More than 80 percent of digital transactions processed via the Unified Payments Interface (UPI) in India are handled by just two third-party app providers (TPAPs), an industry body representing fintech firms flagged. The note was sent to the Ministry of Finance (Finance Ministry) and the Reserve Bank of India (RBI), citing “systemic concentration risk” in India’s payments ecosystem.
In a letter dated October 29, 2025, the India Fintech Foundation (IFF) said, “UPI currently faces a concentration risk issue in that more than 80 percent of the volume of transactions on UPI happen through only two of its TPAPs.”

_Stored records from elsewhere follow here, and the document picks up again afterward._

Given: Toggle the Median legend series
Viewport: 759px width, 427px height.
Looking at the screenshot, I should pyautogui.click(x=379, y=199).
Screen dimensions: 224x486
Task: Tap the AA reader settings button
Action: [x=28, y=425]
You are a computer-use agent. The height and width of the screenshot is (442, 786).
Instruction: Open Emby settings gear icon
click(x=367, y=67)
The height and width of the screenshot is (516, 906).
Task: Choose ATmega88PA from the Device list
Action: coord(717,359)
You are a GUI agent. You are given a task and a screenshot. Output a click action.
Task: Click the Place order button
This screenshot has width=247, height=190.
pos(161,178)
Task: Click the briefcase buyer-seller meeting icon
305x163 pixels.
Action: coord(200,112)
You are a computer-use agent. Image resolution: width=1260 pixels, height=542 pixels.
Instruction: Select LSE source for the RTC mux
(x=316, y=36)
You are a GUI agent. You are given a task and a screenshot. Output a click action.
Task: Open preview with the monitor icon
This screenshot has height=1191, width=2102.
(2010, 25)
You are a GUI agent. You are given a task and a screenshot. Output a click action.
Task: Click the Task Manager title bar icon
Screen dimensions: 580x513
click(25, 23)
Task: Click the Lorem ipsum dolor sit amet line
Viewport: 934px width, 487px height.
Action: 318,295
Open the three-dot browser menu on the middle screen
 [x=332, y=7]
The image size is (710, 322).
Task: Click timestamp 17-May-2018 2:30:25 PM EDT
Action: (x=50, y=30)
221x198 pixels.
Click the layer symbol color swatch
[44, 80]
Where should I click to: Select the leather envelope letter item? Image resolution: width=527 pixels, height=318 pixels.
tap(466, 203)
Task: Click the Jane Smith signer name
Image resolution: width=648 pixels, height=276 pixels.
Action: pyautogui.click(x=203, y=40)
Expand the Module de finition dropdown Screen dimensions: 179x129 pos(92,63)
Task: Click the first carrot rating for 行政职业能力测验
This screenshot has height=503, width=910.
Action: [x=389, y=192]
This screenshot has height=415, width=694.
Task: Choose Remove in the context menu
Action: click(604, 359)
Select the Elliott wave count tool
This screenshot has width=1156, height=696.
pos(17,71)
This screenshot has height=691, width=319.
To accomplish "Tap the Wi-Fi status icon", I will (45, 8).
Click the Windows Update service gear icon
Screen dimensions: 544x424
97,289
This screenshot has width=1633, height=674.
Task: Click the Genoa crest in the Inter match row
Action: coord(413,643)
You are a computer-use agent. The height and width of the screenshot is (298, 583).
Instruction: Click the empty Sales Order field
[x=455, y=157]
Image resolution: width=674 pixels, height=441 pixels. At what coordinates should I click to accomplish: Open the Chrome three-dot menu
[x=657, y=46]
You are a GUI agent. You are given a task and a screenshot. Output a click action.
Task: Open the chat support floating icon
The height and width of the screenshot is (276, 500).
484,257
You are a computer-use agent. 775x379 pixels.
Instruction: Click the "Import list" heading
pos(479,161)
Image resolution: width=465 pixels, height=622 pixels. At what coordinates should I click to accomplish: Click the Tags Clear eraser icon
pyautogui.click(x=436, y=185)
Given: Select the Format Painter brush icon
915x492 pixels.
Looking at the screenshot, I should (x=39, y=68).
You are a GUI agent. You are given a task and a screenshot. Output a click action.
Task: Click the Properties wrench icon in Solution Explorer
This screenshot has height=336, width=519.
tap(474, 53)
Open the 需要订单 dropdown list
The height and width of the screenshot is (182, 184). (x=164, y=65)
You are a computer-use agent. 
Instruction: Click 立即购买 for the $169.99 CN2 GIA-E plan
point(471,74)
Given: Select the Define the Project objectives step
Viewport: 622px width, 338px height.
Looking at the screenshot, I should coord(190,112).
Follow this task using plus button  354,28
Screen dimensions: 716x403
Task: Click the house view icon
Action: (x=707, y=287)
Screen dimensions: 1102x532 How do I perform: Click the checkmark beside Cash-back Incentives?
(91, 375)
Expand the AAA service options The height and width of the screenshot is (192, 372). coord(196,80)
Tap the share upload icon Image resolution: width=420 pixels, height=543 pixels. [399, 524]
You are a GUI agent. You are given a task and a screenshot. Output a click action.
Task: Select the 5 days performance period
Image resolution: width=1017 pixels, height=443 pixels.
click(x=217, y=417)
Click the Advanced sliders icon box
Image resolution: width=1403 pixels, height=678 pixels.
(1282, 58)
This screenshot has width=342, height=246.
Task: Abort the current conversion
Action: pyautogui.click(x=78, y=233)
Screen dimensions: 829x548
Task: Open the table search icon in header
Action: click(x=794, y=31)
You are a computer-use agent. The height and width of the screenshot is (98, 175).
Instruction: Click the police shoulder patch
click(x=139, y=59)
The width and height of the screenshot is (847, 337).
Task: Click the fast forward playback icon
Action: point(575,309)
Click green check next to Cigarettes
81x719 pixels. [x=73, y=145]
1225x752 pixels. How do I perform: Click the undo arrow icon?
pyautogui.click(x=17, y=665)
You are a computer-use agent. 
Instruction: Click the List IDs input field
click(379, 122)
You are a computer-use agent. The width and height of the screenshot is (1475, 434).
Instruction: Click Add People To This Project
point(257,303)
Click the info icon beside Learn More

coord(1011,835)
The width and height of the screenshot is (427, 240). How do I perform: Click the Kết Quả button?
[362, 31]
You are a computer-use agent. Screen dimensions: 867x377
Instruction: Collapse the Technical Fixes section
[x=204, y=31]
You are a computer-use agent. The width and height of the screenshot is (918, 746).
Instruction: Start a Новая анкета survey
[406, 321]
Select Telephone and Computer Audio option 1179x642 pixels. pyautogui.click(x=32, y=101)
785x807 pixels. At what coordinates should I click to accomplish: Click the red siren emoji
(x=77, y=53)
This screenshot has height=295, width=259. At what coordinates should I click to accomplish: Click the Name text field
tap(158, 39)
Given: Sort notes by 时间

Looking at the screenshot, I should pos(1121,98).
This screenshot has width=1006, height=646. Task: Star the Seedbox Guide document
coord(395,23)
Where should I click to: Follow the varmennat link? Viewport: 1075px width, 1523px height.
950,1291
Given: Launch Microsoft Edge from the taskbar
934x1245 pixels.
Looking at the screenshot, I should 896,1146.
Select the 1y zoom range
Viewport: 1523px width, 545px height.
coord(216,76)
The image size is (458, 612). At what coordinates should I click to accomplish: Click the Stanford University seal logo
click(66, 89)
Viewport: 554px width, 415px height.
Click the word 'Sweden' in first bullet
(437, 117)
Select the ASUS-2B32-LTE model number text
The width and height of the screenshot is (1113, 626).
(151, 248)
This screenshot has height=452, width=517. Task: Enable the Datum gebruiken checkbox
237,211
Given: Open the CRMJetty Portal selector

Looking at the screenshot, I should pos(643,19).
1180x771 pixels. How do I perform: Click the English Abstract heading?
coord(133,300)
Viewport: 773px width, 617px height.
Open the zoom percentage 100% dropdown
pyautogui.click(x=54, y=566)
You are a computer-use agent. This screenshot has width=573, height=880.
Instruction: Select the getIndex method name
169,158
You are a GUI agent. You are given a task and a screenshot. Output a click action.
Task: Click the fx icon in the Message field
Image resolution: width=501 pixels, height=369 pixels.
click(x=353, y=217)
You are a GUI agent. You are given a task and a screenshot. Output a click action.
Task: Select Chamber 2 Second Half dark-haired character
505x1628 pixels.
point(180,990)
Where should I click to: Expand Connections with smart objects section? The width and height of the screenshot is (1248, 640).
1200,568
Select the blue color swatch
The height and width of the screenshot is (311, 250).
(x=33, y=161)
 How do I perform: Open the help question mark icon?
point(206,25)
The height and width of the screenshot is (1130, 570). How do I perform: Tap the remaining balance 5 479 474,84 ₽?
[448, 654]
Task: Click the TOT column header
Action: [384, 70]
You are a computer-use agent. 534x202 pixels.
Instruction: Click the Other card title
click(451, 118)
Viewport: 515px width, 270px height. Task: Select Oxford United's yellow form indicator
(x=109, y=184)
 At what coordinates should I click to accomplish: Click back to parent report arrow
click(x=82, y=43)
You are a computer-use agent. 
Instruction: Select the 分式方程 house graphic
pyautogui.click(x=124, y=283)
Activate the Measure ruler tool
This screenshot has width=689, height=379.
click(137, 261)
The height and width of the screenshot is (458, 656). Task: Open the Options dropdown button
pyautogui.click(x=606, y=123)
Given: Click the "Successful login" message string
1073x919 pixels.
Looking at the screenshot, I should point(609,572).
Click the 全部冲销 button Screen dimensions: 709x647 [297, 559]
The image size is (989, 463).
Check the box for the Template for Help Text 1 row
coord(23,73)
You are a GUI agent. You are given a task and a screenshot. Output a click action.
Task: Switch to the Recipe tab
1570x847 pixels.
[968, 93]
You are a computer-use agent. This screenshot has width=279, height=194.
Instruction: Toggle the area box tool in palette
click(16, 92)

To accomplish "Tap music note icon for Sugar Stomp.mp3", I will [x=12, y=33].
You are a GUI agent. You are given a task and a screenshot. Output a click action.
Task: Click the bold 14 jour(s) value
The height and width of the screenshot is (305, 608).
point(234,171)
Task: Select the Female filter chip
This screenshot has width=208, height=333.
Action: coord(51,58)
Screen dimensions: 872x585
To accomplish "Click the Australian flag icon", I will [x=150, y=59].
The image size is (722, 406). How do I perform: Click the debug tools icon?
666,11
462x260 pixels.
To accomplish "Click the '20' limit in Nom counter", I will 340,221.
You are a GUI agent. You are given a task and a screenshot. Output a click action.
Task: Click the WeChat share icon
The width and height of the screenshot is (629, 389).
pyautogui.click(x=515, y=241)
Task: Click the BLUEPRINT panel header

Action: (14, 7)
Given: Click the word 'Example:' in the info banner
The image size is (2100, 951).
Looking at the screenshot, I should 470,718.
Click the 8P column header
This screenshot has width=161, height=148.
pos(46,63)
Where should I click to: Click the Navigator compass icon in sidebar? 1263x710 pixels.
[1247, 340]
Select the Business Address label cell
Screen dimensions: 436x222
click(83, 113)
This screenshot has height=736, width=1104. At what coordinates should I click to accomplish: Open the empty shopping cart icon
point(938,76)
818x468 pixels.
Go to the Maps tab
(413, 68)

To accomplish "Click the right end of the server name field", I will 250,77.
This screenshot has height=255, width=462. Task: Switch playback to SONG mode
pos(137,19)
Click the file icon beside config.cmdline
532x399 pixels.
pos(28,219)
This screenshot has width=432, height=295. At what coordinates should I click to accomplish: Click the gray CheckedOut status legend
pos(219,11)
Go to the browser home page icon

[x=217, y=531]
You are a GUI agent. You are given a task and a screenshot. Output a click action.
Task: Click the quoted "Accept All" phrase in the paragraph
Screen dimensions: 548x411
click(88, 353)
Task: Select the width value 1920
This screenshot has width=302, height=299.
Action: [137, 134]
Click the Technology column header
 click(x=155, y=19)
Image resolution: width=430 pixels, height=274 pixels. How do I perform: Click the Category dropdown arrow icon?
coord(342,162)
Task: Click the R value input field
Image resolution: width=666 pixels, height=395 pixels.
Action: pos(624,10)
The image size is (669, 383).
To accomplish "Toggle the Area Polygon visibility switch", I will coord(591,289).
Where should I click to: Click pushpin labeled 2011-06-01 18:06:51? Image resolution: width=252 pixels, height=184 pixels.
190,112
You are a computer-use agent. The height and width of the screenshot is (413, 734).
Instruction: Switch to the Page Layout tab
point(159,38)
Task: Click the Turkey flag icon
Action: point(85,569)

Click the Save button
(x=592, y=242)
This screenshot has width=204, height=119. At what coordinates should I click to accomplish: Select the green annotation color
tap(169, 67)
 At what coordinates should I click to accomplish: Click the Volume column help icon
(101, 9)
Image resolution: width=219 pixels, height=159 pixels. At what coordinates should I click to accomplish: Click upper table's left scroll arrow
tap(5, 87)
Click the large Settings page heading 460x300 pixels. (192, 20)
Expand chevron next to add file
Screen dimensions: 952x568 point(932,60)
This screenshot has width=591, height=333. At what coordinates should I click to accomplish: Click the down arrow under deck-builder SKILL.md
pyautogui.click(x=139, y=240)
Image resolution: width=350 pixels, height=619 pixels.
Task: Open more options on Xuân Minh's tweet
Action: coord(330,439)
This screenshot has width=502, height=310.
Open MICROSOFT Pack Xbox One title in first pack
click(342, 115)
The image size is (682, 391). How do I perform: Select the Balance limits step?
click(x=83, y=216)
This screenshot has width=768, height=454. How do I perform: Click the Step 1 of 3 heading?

According to NPCI’s product statistics, UPI processed 19.63 billion transactions in September 2025, with a transaction value of about Rs 24.90 lakh crore. In August 2025, volume hit a record 20.008 billion transactions worth Rs 24.85 lakh crore. The value figures represent the total rupee value of those transactions.
The IFF letter, seen by Moneycontrol, has proposed major changes to the government’s incentive scheme for UPI and RuPay debit-card transactions. It says: “The government, RBI and NPCI can rewire the UPI incentive mechanism to ensure that other TPAPs receive a greater share of UPI incentives.”
The note also warns that the current structure “adds to the systemic risk in India’s largest payment system.”
One of the recommendations is introducing a cap on incentive flows, “The government’s UPI incentive scheme to banks should be capped at 10 percent per TPAP banks support. This would incentivise banks to diversify their partnerships, directly benefiting smaller TPAP challengers.”
Beyond competition, the IFF urges the policymakers to view UPI concentration through a strategic and geopolitical lens, noting, “State policies should ensure that the UPI stays resilient against any risks. Seen from a strategic or geopolitical lens, issues of ownership of TPAPs become a critical factor.”
With UPI volumes as high as nearly 20 billion transactions per month, any concentration in processing through just two apps carries risks – from stifled innovation to systemic fragility. A duopoly in such a critical infrastructure raises questions about fair access, competition and potential regulatory intervention, the letter said.